**Requirement**: Every line of the listing that contains the word "tree" is to be copied out.

------ Dataset excerpts

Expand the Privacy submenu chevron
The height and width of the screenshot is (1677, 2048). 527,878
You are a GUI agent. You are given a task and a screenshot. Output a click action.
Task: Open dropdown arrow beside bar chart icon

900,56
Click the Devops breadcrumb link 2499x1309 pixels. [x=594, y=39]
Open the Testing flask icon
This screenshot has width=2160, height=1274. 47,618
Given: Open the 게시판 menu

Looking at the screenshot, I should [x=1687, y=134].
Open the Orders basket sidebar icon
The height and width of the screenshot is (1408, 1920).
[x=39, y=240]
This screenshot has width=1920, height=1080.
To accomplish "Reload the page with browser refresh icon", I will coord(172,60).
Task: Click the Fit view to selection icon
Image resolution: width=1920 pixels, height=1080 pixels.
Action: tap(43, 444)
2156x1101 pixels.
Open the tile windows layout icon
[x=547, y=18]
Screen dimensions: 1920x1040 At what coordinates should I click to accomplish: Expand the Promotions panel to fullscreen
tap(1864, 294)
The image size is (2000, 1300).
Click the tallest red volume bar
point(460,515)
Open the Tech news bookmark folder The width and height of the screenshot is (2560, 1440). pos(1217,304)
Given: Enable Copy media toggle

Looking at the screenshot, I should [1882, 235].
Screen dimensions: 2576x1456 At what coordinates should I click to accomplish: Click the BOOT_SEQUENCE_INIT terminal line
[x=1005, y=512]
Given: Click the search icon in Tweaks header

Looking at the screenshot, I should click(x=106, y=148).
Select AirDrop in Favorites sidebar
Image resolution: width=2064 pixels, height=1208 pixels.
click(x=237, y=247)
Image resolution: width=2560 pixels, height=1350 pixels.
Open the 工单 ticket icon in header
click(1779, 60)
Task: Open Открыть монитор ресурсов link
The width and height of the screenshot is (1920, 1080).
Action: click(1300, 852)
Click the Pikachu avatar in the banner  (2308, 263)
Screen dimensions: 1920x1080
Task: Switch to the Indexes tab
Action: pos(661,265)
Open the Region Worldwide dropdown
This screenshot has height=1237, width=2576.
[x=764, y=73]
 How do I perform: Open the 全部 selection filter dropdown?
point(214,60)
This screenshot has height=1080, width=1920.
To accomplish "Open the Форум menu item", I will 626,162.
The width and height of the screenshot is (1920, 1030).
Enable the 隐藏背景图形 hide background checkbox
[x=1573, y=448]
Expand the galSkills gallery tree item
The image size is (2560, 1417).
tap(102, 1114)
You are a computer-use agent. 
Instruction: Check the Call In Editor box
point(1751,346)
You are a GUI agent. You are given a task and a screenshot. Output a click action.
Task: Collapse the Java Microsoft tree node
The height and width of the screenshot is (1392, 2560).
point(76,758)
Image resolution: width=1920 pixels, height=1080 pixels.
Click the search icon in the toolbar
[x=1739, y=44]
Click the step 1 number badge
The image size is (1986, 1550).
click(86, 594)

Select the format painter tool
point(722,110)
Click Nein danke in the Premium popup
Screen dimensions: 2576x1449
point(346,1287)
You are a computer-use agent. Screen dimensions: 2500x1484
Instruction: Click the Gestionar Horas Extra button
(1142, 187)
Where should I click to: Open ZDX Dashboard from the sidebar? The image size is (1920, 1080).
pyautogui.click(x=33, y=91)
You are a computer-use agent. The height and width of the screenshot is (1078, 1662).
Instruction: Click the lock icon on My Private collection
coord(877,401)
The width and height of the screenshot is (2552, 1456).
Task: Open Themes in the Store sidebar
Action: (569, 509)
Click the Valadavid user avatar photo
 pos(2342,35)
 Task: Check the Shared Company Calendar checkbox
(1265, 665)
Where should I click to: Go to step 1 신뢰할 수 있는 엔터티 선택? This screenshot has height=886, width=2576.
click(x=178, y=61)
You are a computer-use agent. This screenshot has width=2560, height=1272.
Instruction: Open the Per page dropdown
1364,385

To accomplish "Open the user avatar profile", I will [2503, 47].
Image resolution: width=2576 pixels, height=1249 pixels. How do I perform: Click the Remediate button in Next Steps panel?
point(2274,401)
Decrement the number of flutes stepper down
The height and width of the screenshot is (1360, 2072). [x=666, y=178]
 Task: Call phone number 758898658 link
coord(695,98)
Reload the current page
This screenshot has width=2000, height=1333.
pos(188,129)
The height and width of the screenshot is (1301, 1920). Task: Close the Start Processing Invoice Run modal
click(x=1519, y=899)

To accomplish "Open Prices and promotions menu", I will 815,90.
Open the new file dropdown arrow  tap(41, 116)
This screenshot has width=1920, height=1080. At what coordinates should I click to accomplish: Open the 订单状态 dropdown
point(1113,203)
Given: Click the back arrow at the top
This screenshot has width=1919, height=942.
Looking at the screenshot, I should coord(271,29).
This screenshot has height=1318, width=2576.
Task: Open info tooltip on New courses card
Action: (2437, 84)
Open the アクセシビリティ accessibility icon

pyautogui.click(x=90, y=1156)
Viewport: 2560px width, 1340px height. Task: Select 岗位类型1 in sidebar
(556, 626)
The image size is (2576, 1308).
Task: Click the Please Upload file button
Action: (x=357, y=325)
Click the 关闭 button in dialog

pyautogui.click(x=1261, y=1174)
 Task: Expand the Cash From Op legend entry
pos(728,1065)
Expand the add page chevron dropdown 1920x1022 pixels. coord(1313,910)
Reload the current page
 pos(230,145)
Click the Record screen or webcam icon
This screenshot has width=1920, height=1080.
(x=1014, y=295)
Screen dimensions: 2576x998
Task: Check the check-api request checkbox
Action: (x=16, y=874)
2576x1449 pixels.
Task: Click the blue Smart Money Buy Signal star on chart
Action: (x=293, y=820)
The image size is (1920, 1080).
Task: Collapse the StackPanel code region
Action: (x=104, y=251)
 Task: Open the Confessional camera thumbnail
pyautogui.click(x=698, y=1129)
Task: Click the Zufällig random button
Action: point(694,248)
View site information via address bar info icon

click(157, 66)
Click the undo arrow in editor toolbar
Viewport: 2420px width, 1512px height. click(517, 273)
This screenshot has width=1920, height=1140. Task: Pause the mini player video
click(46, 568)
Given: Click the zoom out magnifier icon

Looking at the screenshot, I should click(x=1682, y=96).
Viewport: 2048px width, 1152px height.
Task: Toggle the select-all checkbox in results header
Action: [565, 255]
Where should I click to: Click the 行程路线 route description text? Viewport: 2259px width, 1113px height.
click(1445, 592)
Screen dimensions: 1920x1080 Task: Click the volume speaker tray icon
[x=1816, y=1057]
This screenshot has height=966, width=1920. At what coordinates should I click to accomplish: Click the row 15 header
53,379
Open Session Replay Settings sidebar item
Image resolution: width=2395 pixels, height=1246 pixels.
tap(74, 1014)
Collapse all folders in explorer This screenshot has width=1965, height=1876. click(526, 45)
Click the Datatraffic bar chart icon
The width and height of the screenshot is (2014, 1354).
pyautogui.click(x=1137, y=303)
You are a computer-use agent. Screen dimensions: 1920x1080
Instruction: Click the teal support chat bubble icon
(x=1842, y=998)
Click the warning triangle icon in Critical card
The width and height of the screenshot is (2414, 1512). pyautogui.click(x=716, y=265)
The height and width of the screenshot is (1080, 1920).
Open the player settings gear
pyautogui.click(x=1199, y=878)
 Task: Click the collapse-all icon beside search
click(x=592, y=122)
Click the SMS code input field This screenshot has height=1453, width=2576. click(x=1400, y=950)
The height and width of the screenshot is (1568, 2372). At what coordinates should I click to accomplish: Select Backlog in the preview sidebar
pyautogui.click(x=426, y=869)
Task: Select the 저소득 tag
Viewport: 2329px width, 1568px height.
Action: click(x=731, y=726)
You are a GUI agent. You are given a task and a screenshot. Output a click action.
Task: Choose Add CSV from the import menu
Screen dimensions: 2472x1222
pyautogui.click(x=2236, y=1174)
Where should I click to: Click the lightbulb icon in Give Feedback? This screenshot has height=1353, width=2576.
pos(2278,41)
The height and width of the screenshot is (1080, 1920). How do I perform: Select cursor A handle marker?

------------

**Task answer**:
Expand the galSkills gallery tree item
Task: Collapse the Java Microsoft tree node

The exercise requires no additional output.